Content starts
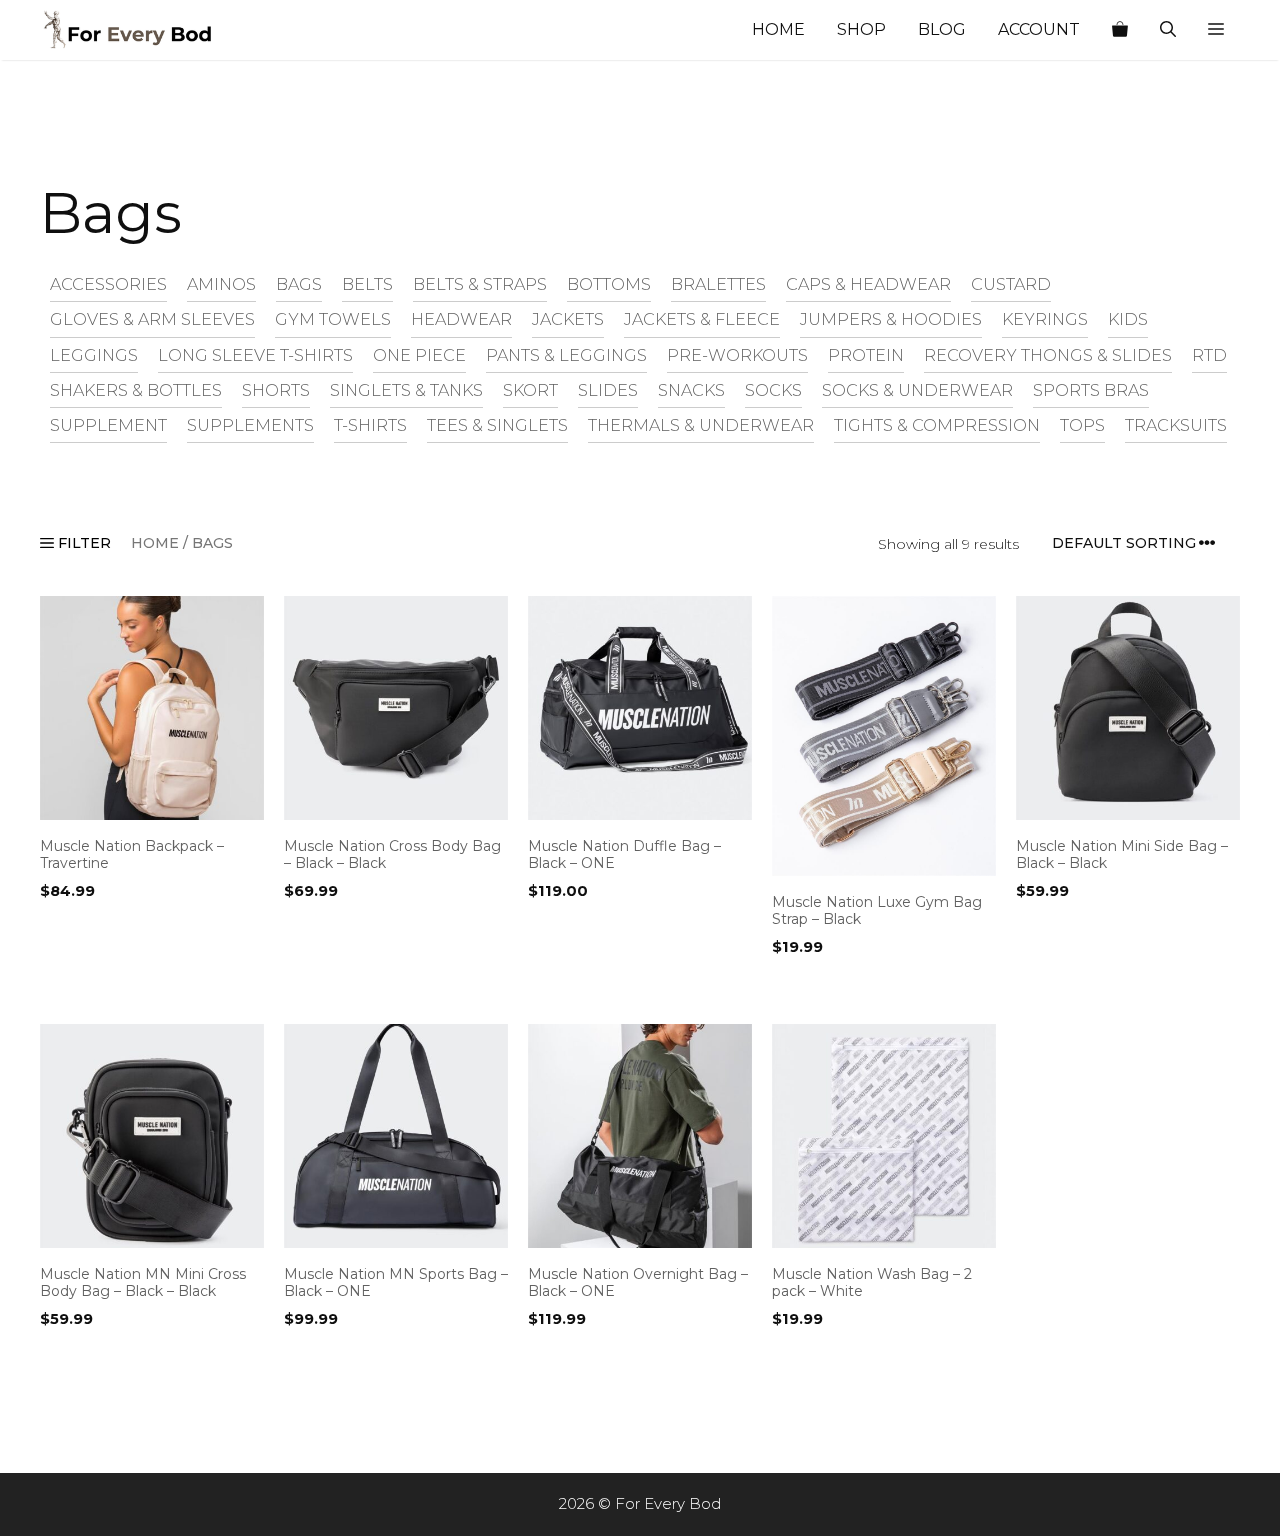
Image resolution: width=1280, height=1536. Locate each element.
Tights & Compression (937, 425)
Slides (608, 390)
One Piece (419, 355)
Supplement (108, 425)
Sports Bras (1091, 390)
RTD (1209, 355)
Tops (1082, 425)
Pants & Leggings (566, 355)
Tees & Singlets (497, 425)
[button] (1216, 30)
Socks (773, 390)
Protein (866, 355)
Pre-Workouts (737, 355)
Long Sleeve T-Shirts (255, 355)
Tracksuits (1176, 425)
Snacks (691, 390)
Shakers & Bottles (136, 390)
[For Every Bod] (140, 30)
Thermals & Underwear (701, 425)
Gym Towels (333, 319)
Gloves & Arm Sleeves (152, 319)
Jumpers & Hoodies (891, 319)
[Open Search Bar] (1168, 30)
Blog (942, 29)
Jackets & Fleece (702, 319)
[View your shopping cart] (1120, 30)
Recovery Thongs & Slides (1048, 355)
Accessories (108, 284)
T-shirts (370, 425)
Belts (367, 284)
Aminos (221, 284)
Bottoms (609, 284)
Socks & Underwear (917, 390)
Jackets (568, 319)
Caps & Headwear (868, 284)
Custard (1011, 284)
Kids (1128, 319)
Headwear (461, 319)
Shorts (276, 390)
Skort (530, 390)
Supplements (250, 425)
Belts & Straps (480, 284)
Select (69, 988)
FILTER (82, 543)
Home (778, 29)
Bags (299, 284)
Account (1039, 29)
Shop (861, 29)
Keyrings (1045, 319)
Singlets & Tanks (406, 390)
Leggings (94, 355)
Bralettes (718, 284)
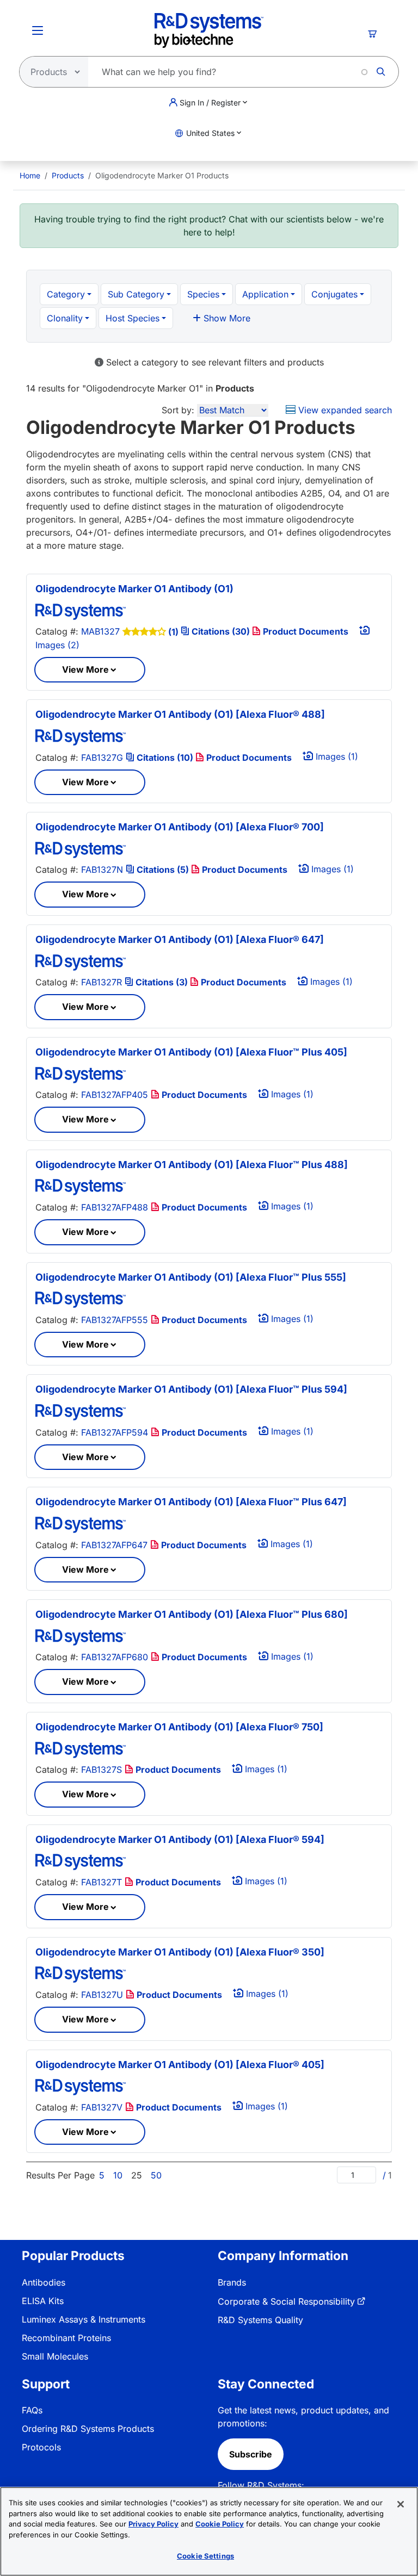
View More (85, 669)
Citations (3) (161, 982)
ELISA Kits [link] (43, 2300)
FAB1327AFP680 (114, 1657)
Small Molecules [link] (55, 2356)
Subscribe (250, 2454)
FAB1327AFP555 (114, 1319)
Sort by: (178, 410)
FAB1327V (101, 2107)
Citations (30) (220, 631)
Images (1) (335, 756)
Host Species (132, 318)
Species (203, 294)
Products (68, 175)
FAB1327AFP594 (114, 1432)
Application (265, 294)
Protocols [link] (41, 2447)
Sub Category (136, 294)
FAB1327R (101, 982)
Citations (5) (162, 869)
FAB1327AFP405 (114, 1094)
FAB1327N (102, 869)
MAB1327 (100, 631)
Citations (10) (164, 757)
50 (156, 2175)
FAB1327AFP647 (114, 1545)
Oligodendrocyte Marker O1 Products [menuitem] (162, 175)
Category (66, 294)
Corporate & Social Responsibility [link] (286, 2301)
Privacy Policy (153, 2523)
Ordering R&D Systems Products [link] (88, 2428)
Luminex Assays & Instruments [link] (83, 2319)
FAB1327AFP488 (114, 1207)
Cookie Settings (205, 2556)
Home (30, 175)
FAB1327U (102, 1994)
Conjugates (334, 294)
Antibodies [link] (43, 2282)
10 (117, 2175)
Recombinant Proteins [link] (66, 2337)
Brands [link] (232, 2282)
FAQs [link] (32, 2410)
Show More (225, 318)
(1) (173, 631)
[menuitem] (30, 175)
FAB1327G (102, 757)
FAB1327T (101, 1882)
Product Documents (304, 631)
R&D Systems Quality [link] (260, 2319)
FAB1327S (101, 1769)
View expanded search (344, 410)
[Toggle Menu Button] (37, 30)
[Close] (401, 2504)
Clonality (65, 318)
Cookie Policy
Content ends
# WORK TASK
Show the lines from the data above that contain the string "menuitem".

# SOLUTION FOR THIS EXERCISE
Oligodendrocyte Marker O1 Products [menuitem] (162, 175)
[menuitem] (30, 175)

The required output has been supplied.